In a filing earlier in November, BNY Mellon asked the Supreme Court not to review a decision by the Second Circuit Court of Appeals from December 2014 which found that the mortgage-backed securities in question were not protected under the 1939 Trust Indenture Act (TIA). A group of union pension funds led by the Retirement Board of the Policemen’s Annuity and Benefit Fund of the City of Chicago asked the Second Circuit court to reverse that decision in September 2015, which overturned a district court’s decision that permitted the pension fund to sue BNY Mellon for failing to perform its duties as a trustee on 26 trusts with about $30 billion in balances.

The trusts in question contain pools of mortgages serviced by Countrywide Financial, which was acquired by Bank of America in 2008 and has since cost that bank billions of dollars in legal fees and settlements regarding its RMBS practices.

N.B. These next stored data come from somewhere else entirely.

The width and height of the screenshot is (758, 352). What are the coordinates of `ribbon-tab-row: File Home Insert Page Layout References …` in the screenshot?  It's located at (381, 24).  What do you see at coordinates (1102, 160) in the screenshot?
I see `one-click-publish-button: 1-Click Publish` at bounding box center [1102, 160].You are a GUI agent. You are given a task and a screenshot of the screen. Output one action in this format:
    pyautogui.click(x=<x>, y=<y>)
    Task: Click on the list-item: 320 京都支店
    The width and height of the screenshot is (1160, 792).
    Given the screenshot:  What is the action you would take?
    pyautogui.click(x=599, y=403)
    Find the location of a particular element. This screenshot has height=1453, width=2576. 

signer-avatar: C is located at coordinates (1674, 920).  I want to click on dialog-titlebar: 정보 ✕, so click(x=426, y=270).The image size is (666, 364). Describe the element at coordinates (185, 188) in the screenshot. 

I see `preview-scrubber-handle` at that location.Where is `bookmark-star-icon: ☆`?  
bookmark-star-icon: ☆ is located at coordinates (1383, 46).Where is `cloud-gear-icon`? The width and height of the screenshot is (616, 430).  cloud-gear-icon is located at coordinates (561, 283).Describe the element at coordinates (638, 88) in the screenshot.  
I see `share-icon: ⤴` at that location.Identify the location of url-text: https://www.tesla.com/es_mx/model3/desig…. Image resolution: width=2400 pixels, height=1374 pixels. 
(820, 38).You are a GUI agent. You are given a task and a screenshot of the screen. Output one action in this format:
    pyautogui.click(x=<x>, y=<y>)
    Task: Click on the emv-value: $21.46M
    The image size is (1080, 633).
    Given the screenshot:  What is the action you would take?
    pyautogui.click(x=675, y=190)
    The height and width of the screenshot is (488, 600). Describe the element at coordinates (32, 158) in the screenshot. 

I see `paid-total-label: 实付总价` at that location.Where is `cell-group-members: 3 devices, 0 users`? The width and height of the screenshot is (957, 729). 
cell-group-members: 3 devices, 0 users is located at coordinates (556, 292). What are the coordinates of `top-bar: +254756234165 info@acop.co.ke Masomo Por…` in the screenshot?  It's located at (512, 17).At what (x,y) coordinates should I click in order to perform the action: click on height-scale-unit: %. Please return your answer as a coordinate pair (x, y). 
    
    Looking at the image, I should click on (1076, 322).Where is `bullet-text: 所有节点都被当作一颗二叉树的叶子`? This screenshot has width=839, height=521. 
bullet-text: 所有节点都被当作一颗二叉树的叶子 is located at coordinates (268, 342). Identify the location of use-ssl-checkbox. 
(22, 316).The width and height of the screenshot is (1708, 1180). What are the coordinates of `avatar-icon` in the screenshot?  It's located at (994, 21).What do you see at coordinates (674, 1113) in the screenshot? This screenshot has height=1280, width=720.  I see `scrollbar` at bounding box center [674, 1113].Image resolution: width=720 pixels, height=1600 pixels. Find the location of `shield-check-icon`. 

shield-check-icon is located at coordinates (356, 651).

The pension funds’ lawsuit suit claims that BNY Mellon failed in its duties as trustee with the securities because it did not intervene when Countrywide failed to perform its duties as servicer, which include reviewing loan files, repurchasing bad loans, or transferring mortgage notes to BNY Mellon. The suit alleges that BNY Mellon was negligent in its duties because it did not ensure that Countrywide performed those duties.

A district judge ruled in 2012 that the pension funds would be allowed to bring claims on 26 out of 530 trusts held by BNY Mellon which amounted to an original principal balance of approximately $424 billion. Two years later, that decision was later overturned by the Second Circuit Court of Appeals.

The pension funds allege that reversing the Second Circuit Court’s decision and allowing them to sue the bank would improve the RMBS market by improving trustee oversight of the bonds, which would lift the confidence of investors. BNY Mellon disputed that claim in its brief filed with the Supreme Court earlier this month, saying that reversing that decision would force the bank to rewrite contracts worth “trillions” that were believed to be exempt from the TIA at the time they were created. BNY Mellon said in its brief that “[N]othing could be more unsettling to investors than a ruling that, many years after the fact, retroactively changed the terms of contracts governing trillions of dollars worth of investments.”